PROBLEM TO WORK ON
Can you reproduce every one of the records below word for word, leaving out the pictures?

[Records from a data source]
%%
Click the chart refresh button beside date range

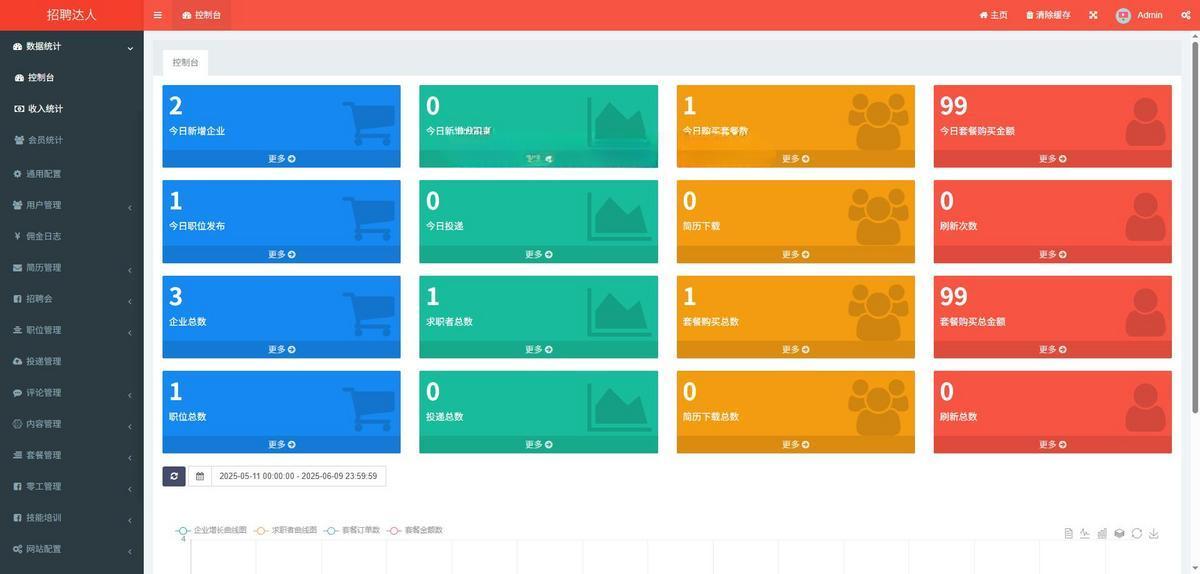pyautogui.click(x=174, y=476)
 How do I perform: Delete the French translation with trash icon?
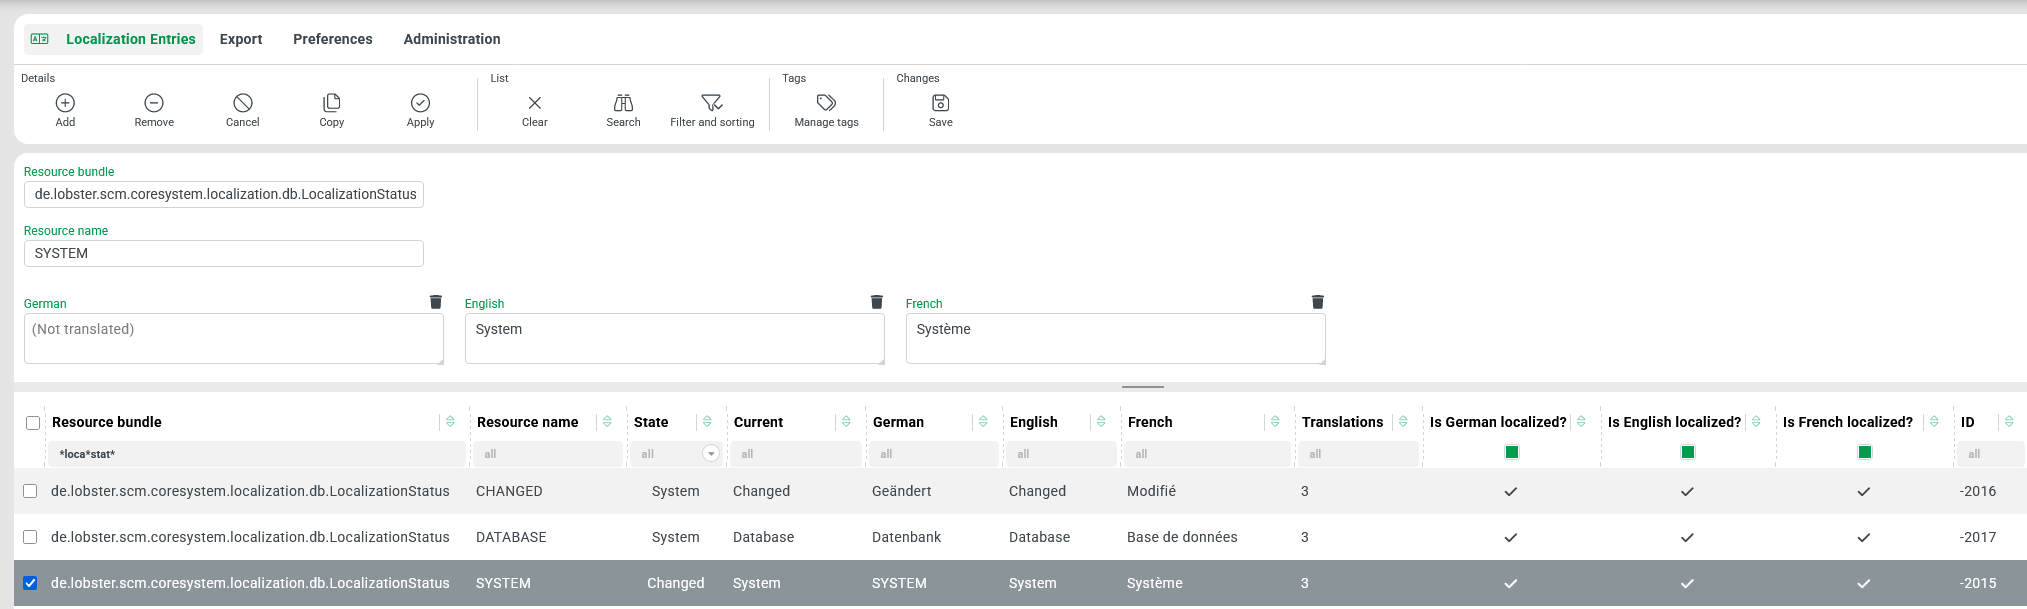tap(1317, 302)
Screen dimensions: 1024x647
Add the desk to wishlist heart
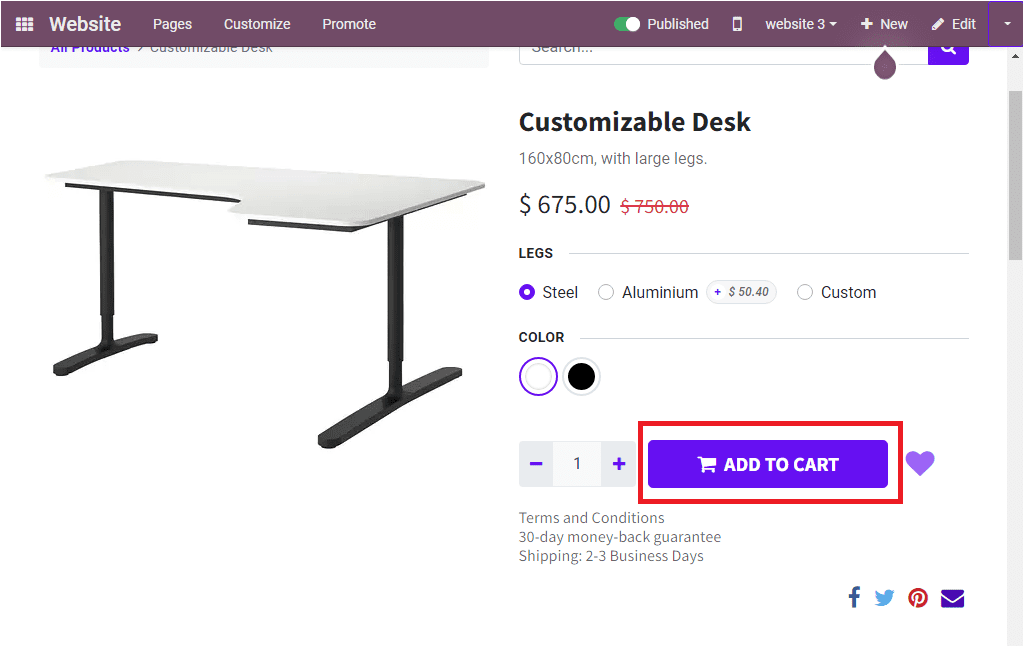(x=919, y=463)
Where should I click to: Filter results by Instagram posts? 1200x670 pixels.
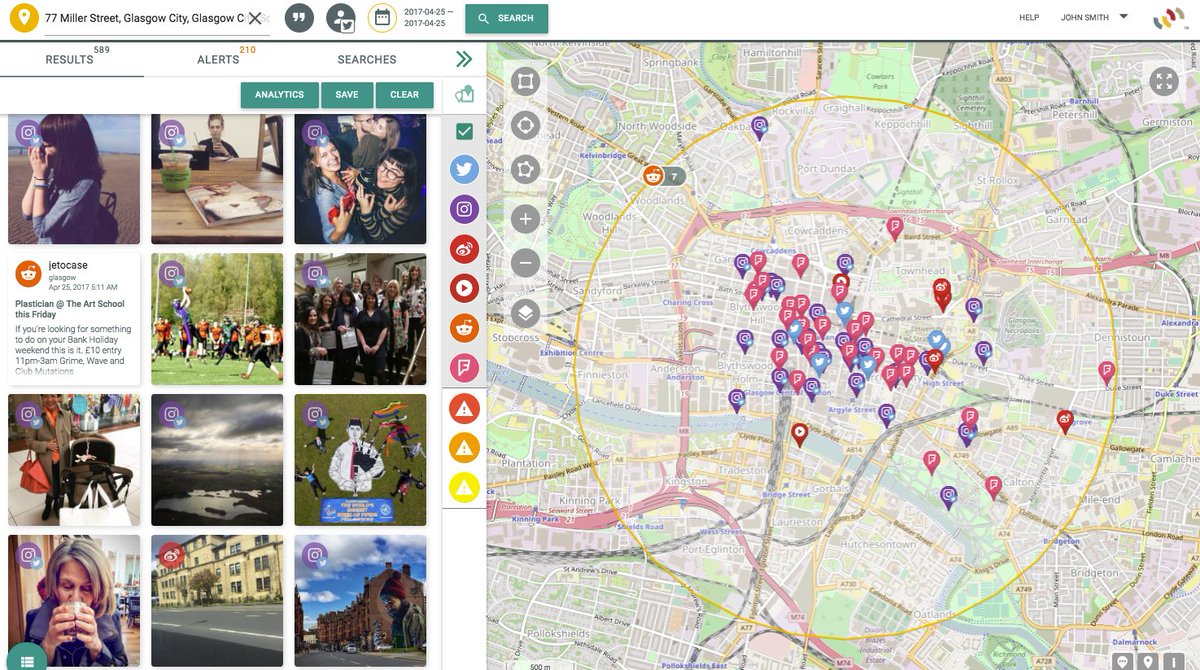tap(463, 209)
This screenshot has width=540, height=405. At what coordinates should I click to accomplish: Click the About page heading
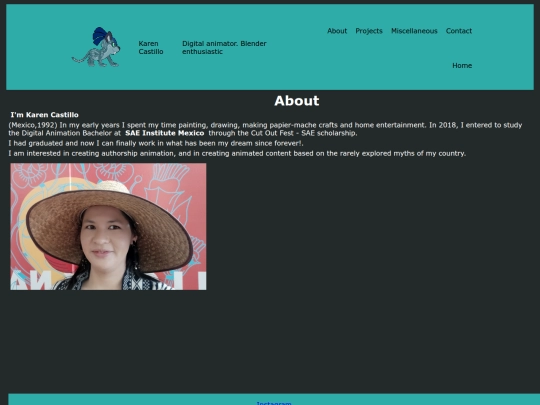point(297,101)
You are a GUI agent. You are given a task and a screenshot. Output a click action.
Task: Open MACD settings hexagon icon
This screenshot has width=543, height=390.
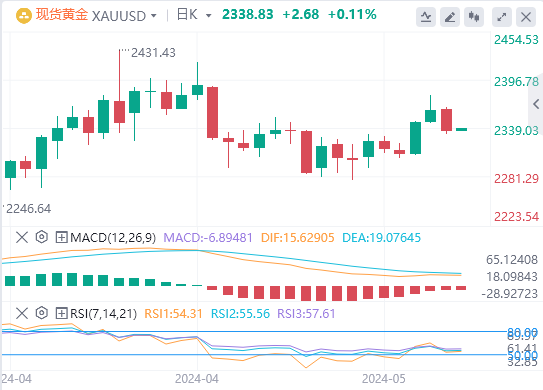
%%
WRITTEN SOLUTION
Click the chart refresh button beside date range

pyautogui.click(x=174, y=476)
 How do I perform: Delete the French translation with trash icon?
tap(1317, 302)
Screen dimensions: 1024x647
Add the desk to wishlist heart
(x=919, y=463)
Where should I click to: Filter results by Instagram posts? 1200x670 pixels.
tap(463, 209)
This screenshot has width=540, height=405. At what coordinates should I click to accomplish: Click the About page heading
point(297,101)
You are a GUI agent. You are given a task and a screenshot. Output a click action.
Task: Open MACD settings hexagon icon
This screenshot has width=543, height=390.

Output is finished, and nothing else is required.